This is an old revision of the document!
DRAGNET Cluster Usage
Hope this helps… If not let me (Alexander) know (amesfoort@astron.nl).
Access and Login
To get an account, ask Jason Hessels (hessels@astron.nl
).
With permission from Jason, ask Teun Grit (grit@astron.nl
) to add access to DRAGNET (via NIS). If you don't have access to the LOFAR portal, tell him. Idem for the ASTRON portal, i.e. if you are not working for ASTRON.
Having an account, ssh to hostname dragnet.control.lofar
or easier, just dragnet
, from the LOFAR portal (or tunnel through it):
ssh USERNAME@dragnet
Password-less Login
Within the cluster (or even to it), don't bother typing your password all the time. Passwords make cluster-wide commands a nightmare. Instead, use an ssh key pair:
ssh-keygen -t rsa # or copy an existing public key pair to .ssh/ cat .ssh/id_rsa.pub >> .ssh/authorized_keys chmod 600 .ssh/authorized_keys
Now test if this works by logging in and out to drg01
without entering a password (this should succeed with no output):
ssh drg01 exit
(For completeness: Your .ssh/id_rsa contains your private key. Do not share it with others. If compromised, asap regenerate and change your password.)
Hostname Hell and Routing Rampage
If you are just running some computations on DRAGNET, skip this section. But if you need fast networking, or are already deep in the slow data transfers and rapid-fire connection errors, here is some info that may save you time wrt the multiple networks and network interfaces. (Or just tell us your needs.)
Hostnames
- dragnet(.control.lofar)
- dragproc(.control.lofar)
- drg01(.control.lofar) - drg23(.control.lofar)
Networks
Control/Management network: NODENAME.control.lofar (1 Gb) (all nodes) 10G network: NODENAME-10g.online.lofar (10 Gb) (all drgXX nodes and ''dragproc'') Infiniband network (IPoIB): NODENAME-ib.dragnet.infiniband.lofar (56 Gb) (all drgXX nodes)
(There is also a 1 Gb IPMI network.)
Cross-Cluster
When going cross-cluster, prefer to use the fully-qualified domainnames (FQDN), esp. in scripts or programs (i.e. drg11-10g.online.lofar instead of just drg11). See /etc/hosts
on any node for the list.
In most cases, you will use the network as deduced from the destination hostname or IP. Indicate a 10G name to use the 10G network. Idem for infiniband (IPoIB). (Exception: CEP 2, see below.)
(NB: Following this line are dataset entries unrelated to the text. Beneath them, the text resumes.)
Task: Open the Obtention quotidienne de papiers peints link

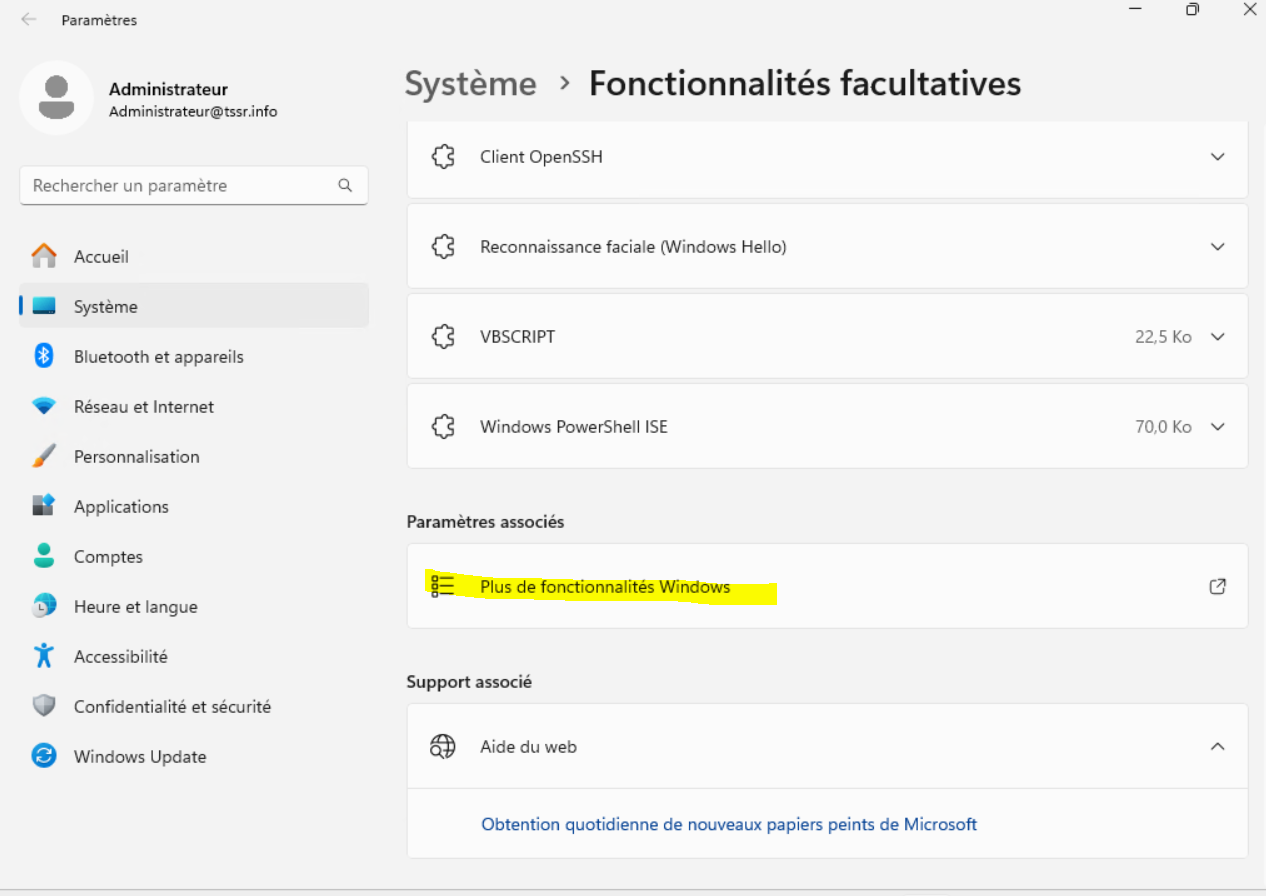Action: 729,825
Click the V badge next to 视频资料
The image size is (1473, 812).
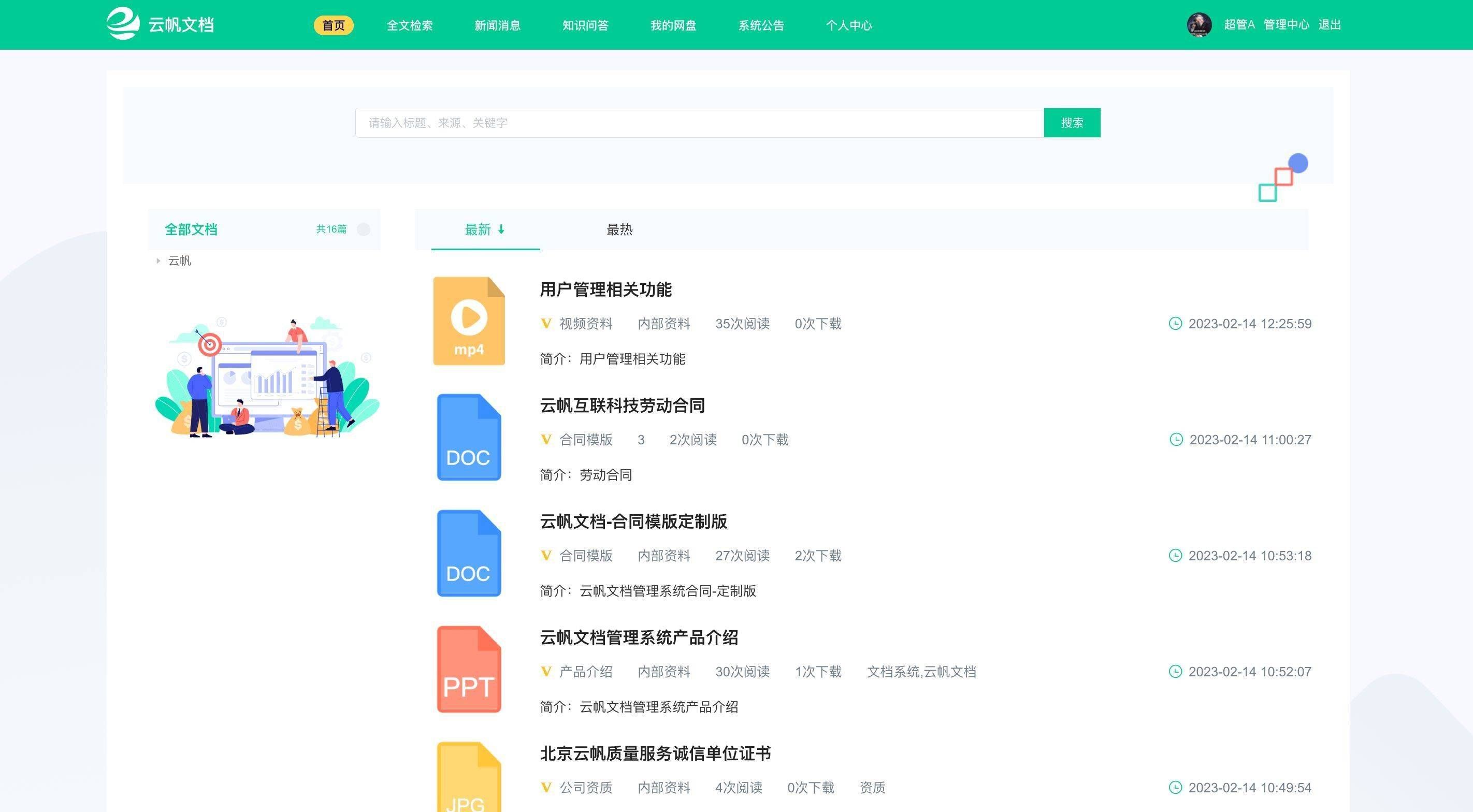(545, 324)
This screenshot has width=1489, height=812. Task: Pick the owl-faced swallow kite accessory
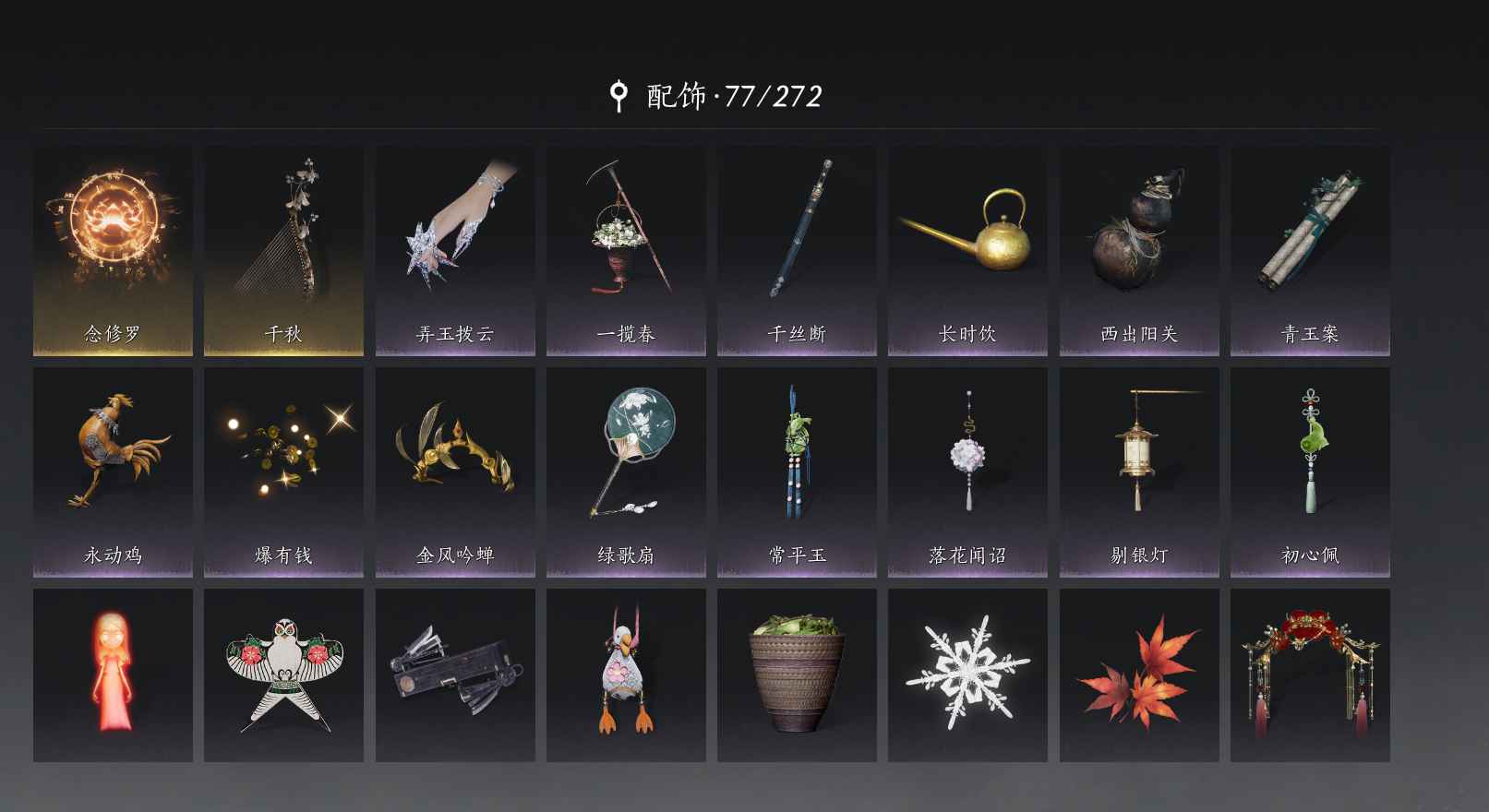click(x=283, y=675)

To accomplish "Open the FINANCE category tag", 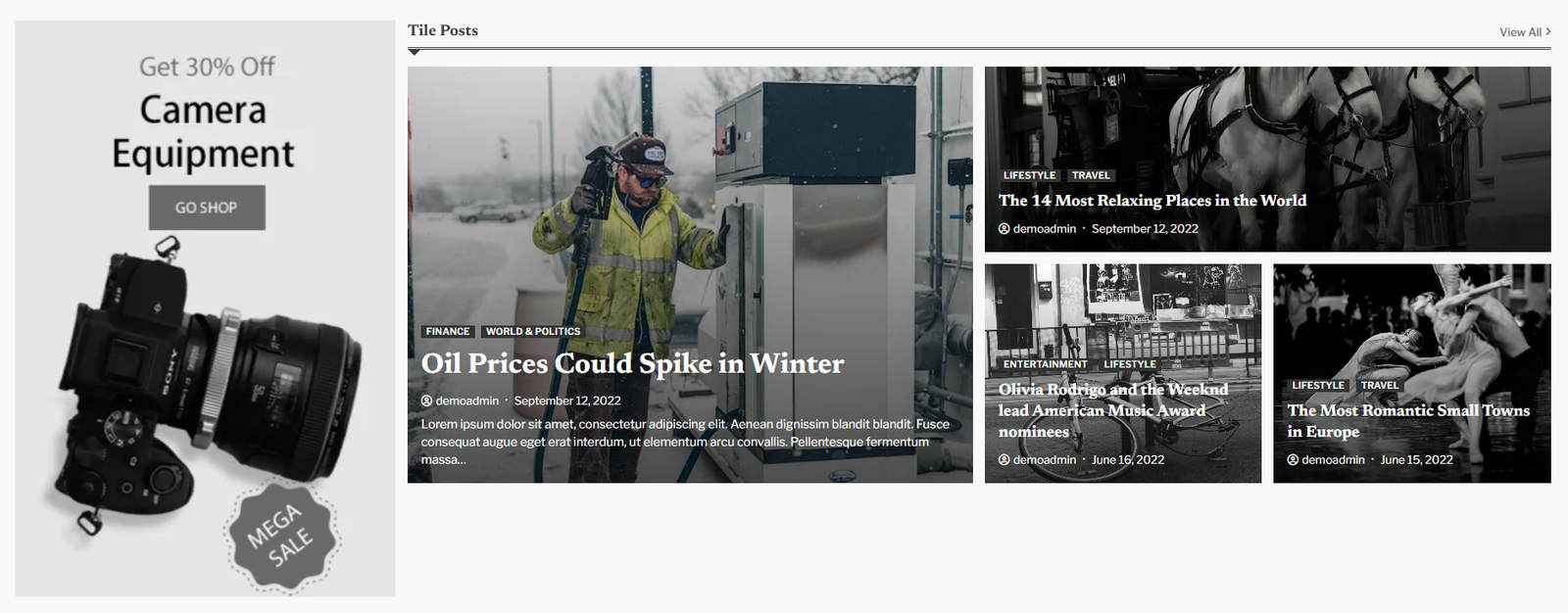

Note: Copying large data sets at high bandwidth to/from other clusters (in particular CEP 2) may interfere with running observations as long as CEP 2 is still in use. If you are unsure, ask us. It is ok to use potentially oversubscribed links heavily, but please coordinate with Science Support!
CEP 2
Initiate connections for e.g. data transfers from CEP 2 to HOSTNAME-10g.online.lofar and you will go over 10G.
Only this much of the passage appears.